#### [Exercise objective]
Copy out the items starting with the line containing "Nos prestations (125, 140)" and continuing through the line containing "Bestselling POD Products (611, 2368)", reproducing each line without any change.

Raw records

▬▬▬▬▬▬

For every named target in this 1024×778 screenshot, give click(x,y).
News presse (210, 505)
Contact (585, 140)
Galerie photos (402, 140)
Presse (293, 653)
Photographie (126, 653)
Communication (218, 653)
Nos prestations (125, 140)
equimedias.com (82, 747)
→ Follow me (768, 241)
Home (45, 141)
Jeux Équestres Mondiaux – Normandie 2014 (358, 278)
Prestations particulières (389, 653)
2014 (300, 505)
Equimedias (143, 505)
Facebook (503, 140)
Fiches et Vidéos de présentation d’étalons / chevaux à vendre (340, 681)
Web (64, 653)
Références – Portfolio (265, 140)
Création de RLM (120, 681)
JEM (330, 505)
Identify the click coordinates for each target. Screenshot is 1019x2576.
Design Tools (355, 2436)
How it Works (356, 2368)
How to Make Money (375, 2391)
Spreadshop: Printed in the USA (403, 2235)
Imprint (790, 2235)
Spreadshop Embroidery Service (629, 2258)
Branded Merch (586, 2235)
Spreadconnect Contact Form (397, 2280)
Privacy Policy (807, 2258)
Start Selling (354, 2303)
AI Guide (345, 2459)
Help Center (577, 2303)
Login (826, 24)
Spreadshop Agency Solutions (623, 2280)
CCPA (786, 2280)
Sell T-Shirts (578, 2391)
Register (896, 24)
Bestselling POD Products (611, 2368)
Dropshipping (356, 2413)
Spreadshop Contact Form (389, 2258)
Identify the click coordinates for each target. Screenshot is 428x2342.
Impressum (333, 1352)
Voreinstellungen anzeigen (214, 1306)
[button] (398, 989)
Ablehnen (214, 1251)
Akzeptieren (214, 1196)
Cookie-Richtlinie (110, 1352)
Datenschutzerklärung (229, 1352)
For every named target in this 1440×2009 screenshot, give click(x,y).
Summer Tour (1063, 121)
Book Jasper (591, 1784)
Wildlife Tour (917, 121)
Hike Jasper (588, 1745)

▬▬▬▬▬▬

#### [Task solution]
Nos prestations (125, 140)
equimedias.com (82, 747)
→ Follow me (768, 241)
Home (45, 141)
Jeux Équestres Mondiaux – Normandie 2014 (358, 278)
Prestations particulières (389, 653)
2014 (300, 505)
Equimedias (143, 505)
Facebook (503, 140)
Fiches et Vidéos de présentation d’étalons / chevaux à vendre (340, 681)
Web (64, 653)
Références – Portfolio (265, 140)
Création de RLM (120, 681)
JEM (330, 505)
Identify the click coordinates for each target. Screenshot is 1019x2576.
Design Tools (355, 2436)
How it Works (356, 2368)
How to Make Money (375, 2391)
Spreadshop: Printed in the USA (403, 2235)
Imprint (790, 2235)
Spreadshop Embroidery Service (629, 2258)
Branded Merch (586, 2235)
Spreadconnect Contact Form (397, 2280)
Privacy Policy (807, 2258)
Start Selling (354, 2303)
AI Guide (345, 2459)
Help Center (577, 2303)
Login (826, 24)
Spreadshop Agency Solutions (623, 2280)
CCPA (786, 2280)
Sell T-Shirts (578, 2391)
Register (896, 24)
Bestselling POD Products (611, 2368)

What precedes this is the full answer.